All that had taken years, of course - but it had also taken Seven as much time to cross the halo to his base; time again to show himself.
‘Be so much easier if you didn’t want the others back,’ Mirsky said. ‘Then we could just slam past Seven at relativistic speed and hit him with seven kinds of shit.’ She was very proud of the weapons she’d built into the ship, copied from pirate designs with Remontoire’s help.
‘I want the sleepers back,’ Irravel said.
‘And Markarian?’
‘He’s mine,’ she said, after
due consideration. ‘You get the pig.’
Near Lalande 21185 - AD 2328
Relativity squeezed stars until they bled colour. Half a kilometre ahead, the side of Seven’s ship raced towards Irravel like a tsunami.
The Hideyoshi was the same shape as the Hirondelle; honed less by human whim than the edicts of physics. But the Hideyoshi was heavier, with a wider cross section, incapable of matching the Hirondelle’s acceleration or of pushing so close to C. It had taken years, but they’d caught up with Seven, and now the attack was in progress.
Irravel, Mirsky and Remontoire wore thruster-pack-equipped suits, of the type used for inspections outside the ship, with added armour and weapons. Painted for effect, they looked like mechanised samurai. Another forty-seven suits were slaved to theirs, acting as decoys. They’d crossed fifty thousand kilometres of space between the ships.

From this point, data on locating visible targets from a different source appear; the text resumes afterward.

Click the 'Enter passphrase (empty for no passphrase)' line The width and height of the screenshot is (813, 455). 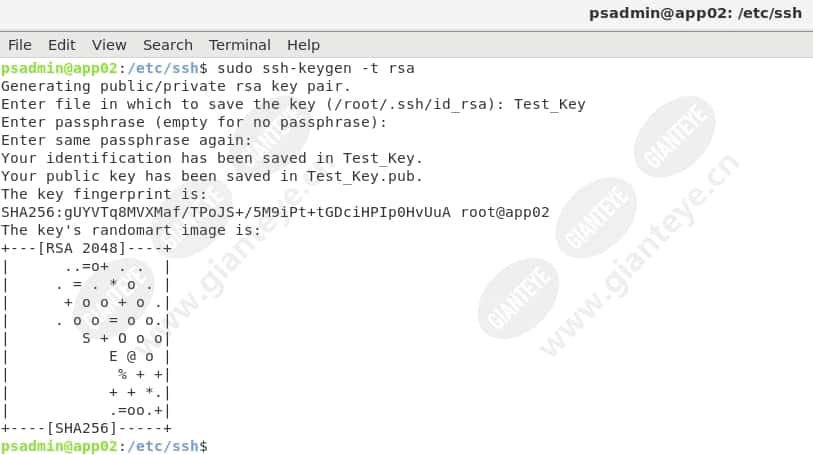click(x=194, y=123)
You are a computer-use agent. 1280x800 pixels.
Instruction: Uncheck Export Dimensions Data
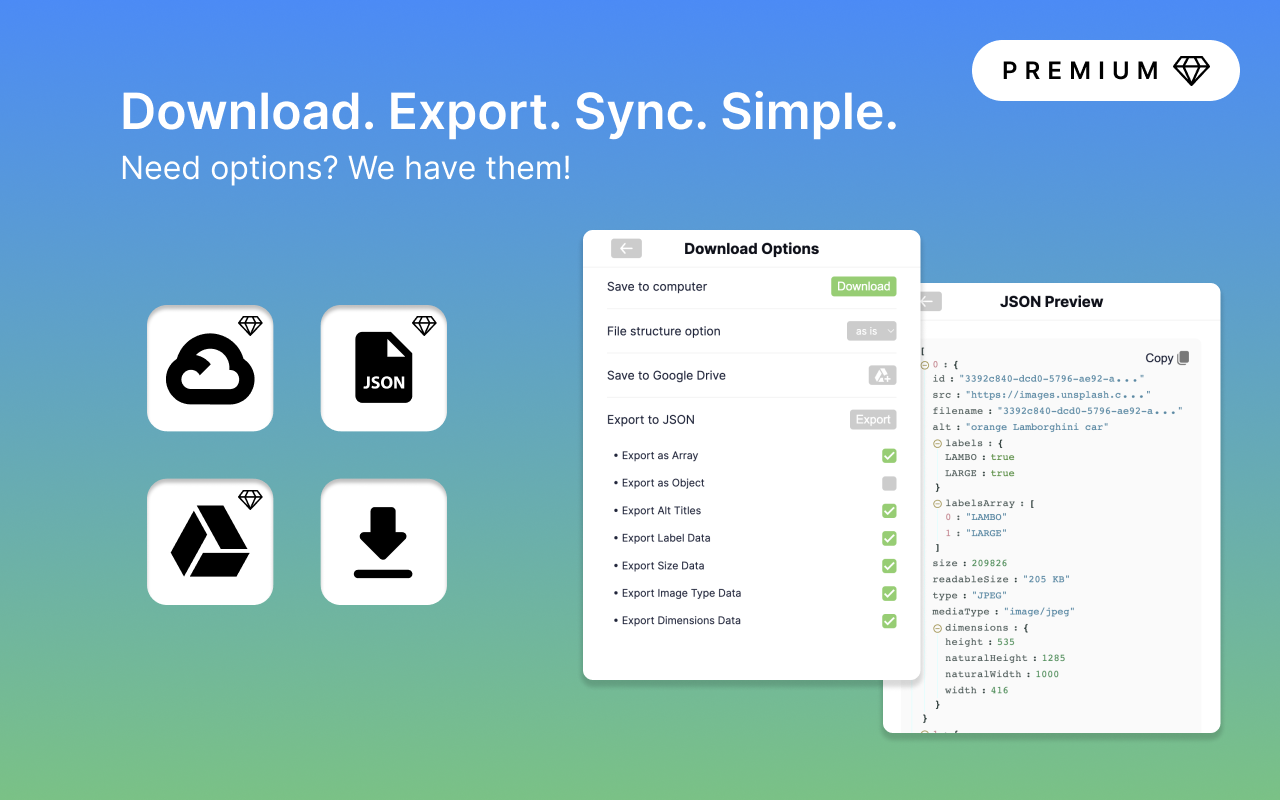pyautogui.click(x=889, y=620)
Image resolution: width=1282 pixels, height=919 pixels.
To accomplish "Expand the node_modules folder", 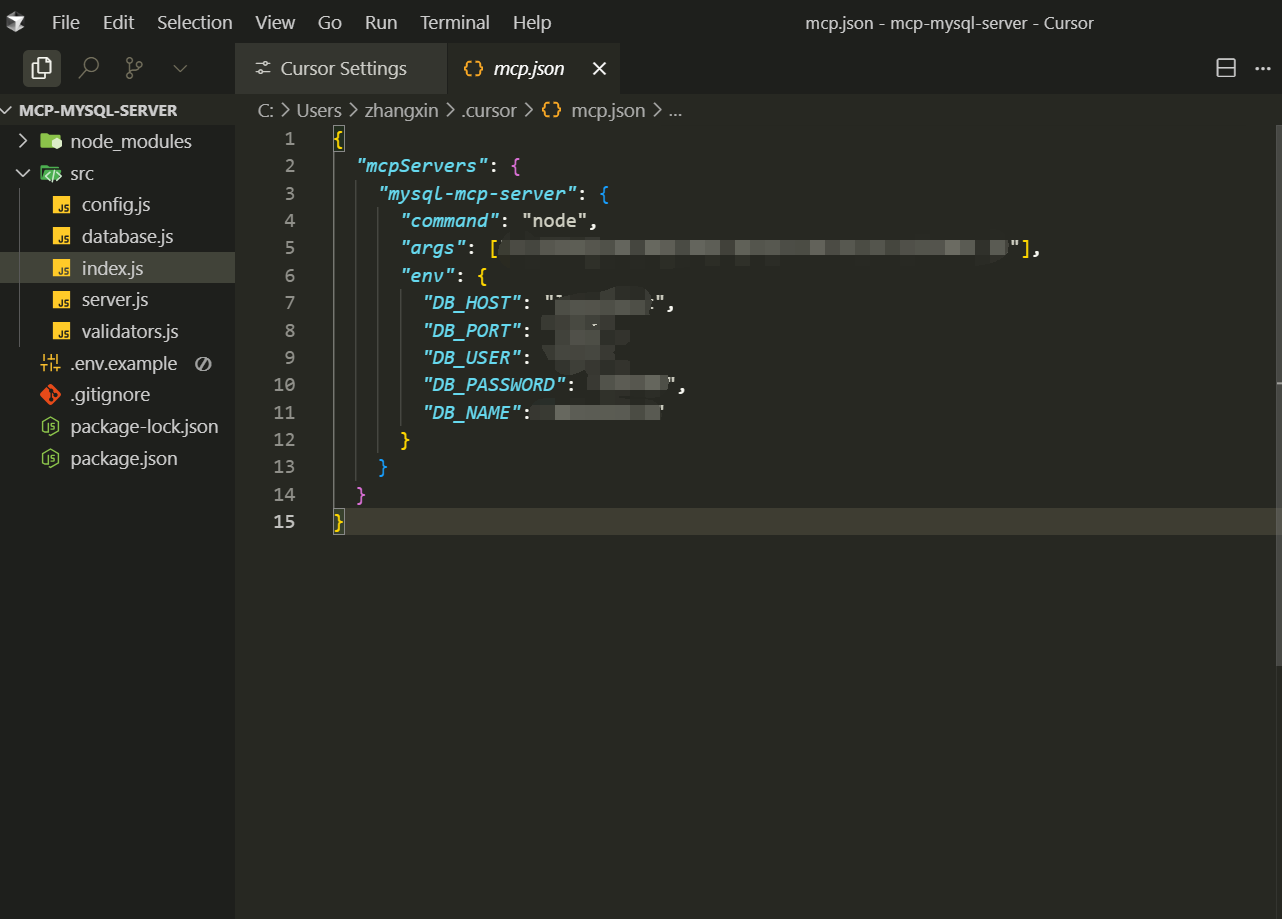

‘You’re sure Seven doesn’t have any defences?’ Irravel had asked, not long after waking from reefersleep.
‘Only the in-system ship had any fire power,’ Mirsky said. She looked older now; new lines engraved under her eyes. ‘That’s because no one’s ever been insane enough to contemplate storming another ship in interstellar space.’
‘Until now.’
But it wasn’t so stupid, and Mirsky knew it. Matching velocities with another ship was only a question of being faster; squeezing fractionally closer to light-speed. It might take time, but sooner or later the distance would be closed. And it had taken time, none of which Mirsky had spent in reefersleep. Partly it was because she lacked the right implants - ripped out in infancy when she was captured by Seven. Partly it was a distaste for the very idea of being frozen, instilled by years of pirate upbringing. But also because she wanted time to refine her weapons. They had fired a salvo against the enemy before crossing space in the suits, softening up any weapons buried in his ice and opening holes into the Hideyoshi’s interior.